■ Exercise requirements:
1 - Name every person the BP spill article mentions by name.
2 - According to the BP spill article, what did BP want the injunction to stop?

April 5 (Bloomberg) -- The judge presiding over the BP Plc spill trial aimed at determining liability for the biggest offshore oil spill in U.S. history rejected an attempt to halt some settlement payments tied to the 2010 environmental catastrophe in a ruling in New Orleans federal court.
BP contends decisions by settlement administrator Patrick Juneau may cost the company billions of dollars more than expected. The company sought an injunction to prevent Juneau from making some payments. BP also filed a separate lawsuit against Juneau and the Deepwater Horizon Court Supervised Settlement Program over payments.
U.S. District Judge Carl Barbier in New Orleans rejected the injunction request and dismissed the lawsuit at a hearing today. Prior to the dismissal, Barbier repeatedly interrupted BP lawyer Richard Godfrey as he argued the company’s cause.
“I’m granting the motion to dismiss” BP’s lawsuit, Barbier said. “I am denying the motion for preliminary injunction.”
Barbier ruled one month ago that the settlement agreement required the interpretation of claims that Juneau has been using. The judge reminded Godfrey of that ruling before the lawyer began arguing BP’s cause.

■ Supplied records:

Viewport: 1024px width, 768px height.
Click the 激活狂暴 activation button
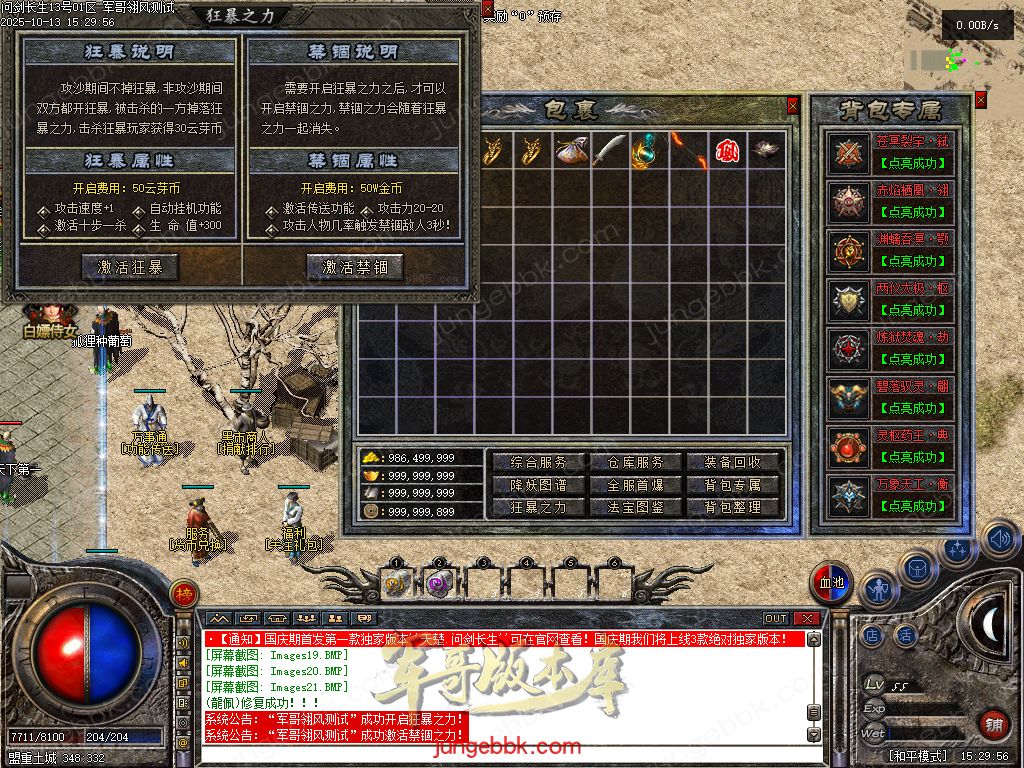(x=130, y=267)
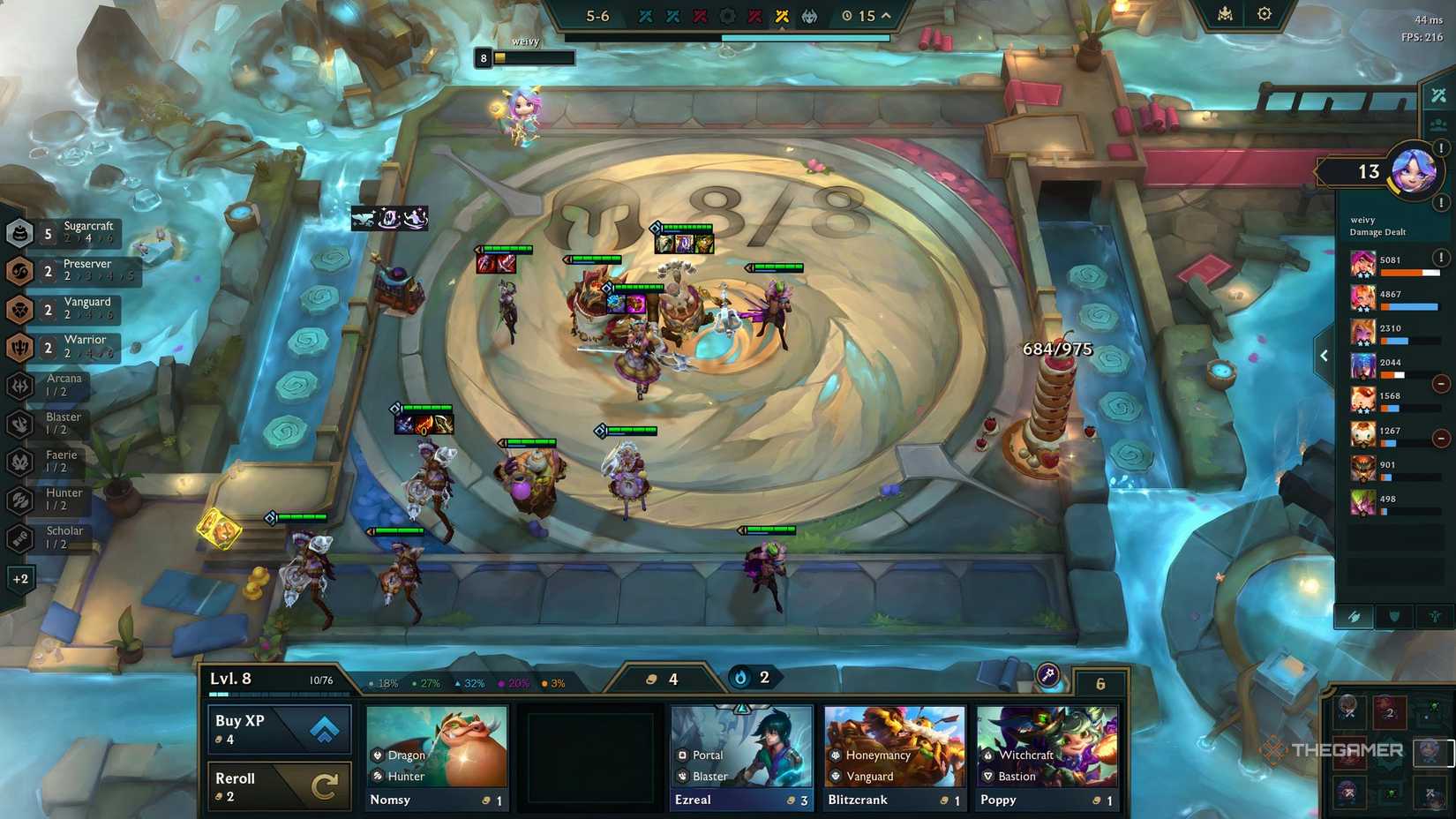This screenshot has width=1456, height=819.
Task: Click the hourglass timer icon in top bar
Action: point(845,15)
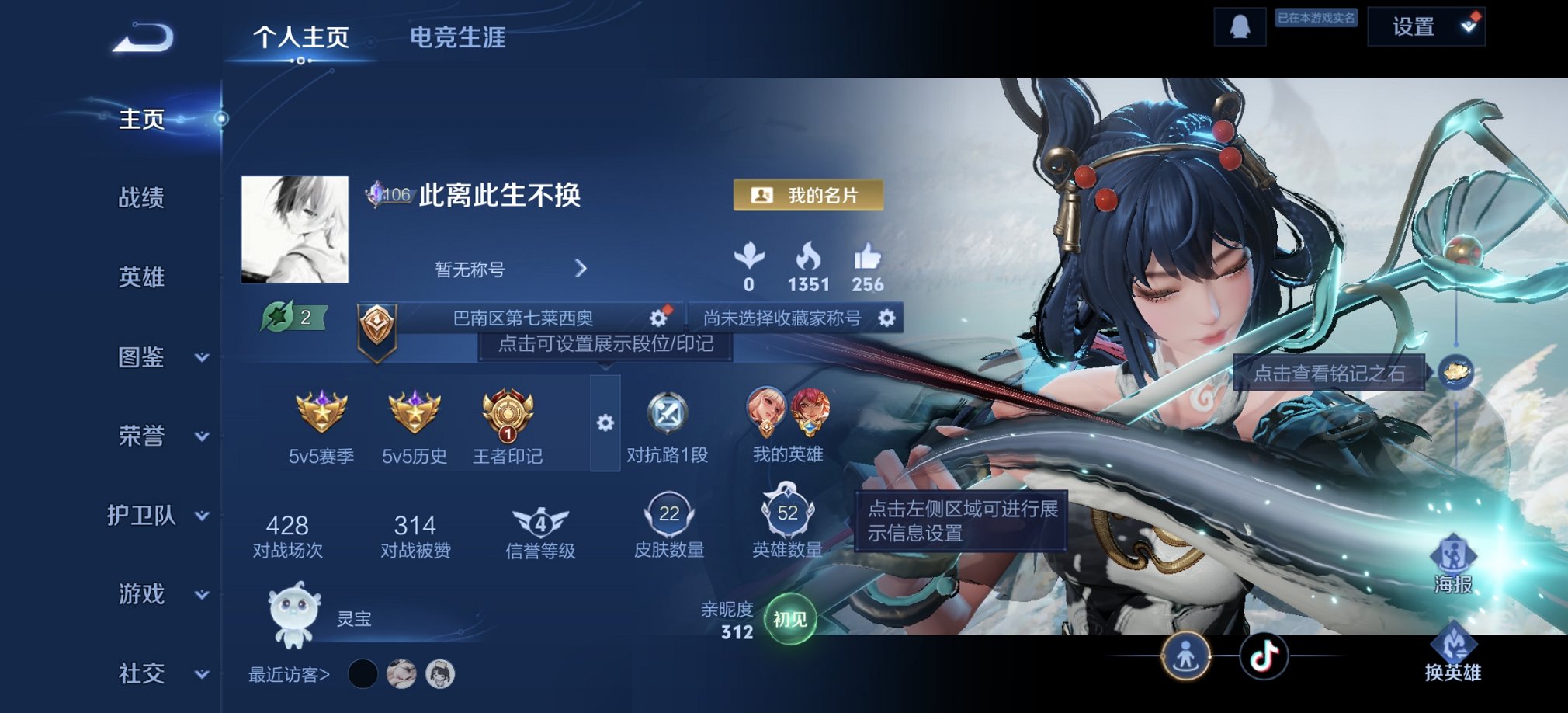
Task: Click the 初见 intimacy badge
Action: (790, 618)

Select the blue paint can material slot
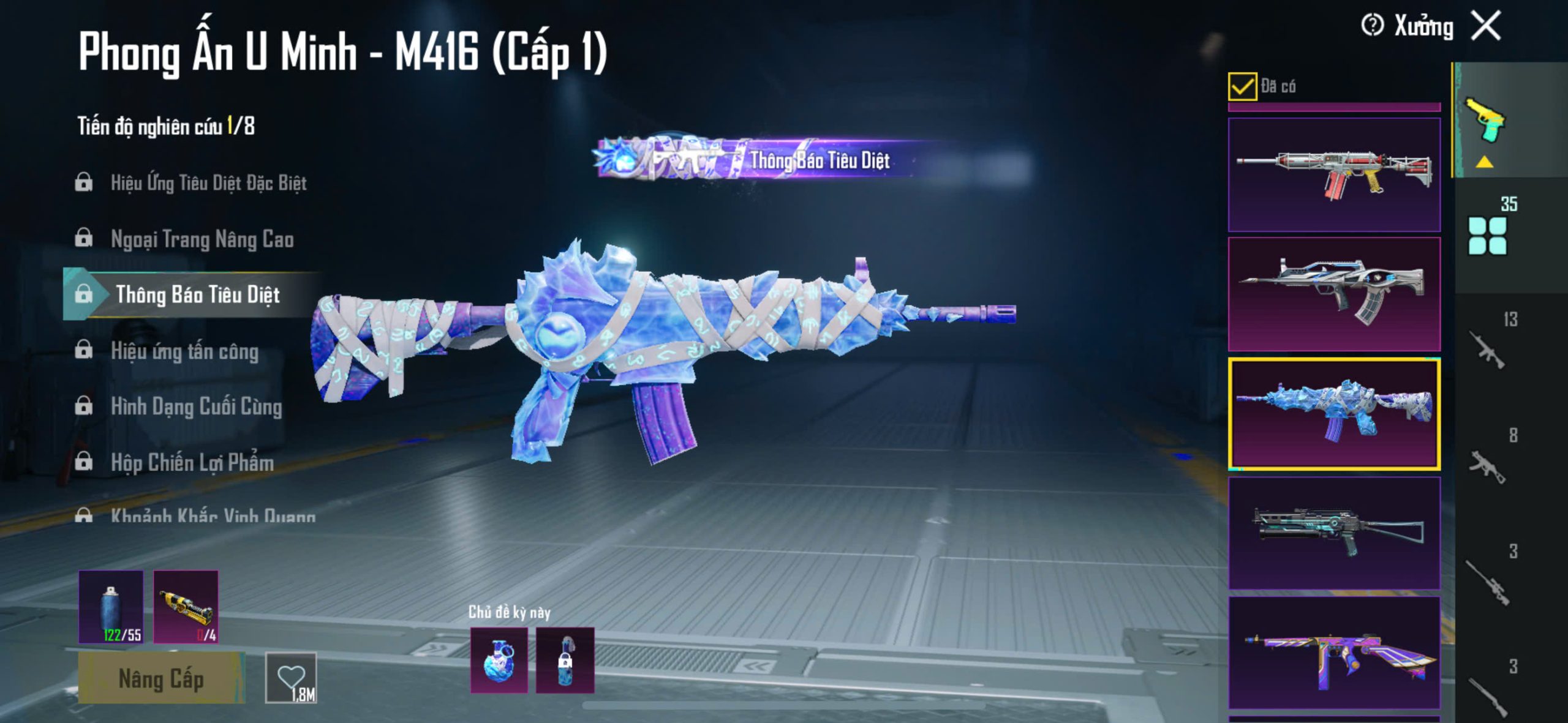(111, 607)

■ Task answers:
1 - Patrick Juneau, Carl Barbier, Richard Godfrey

2 - It wanted to stop settlement administrator Patrick Juneau from making some payments.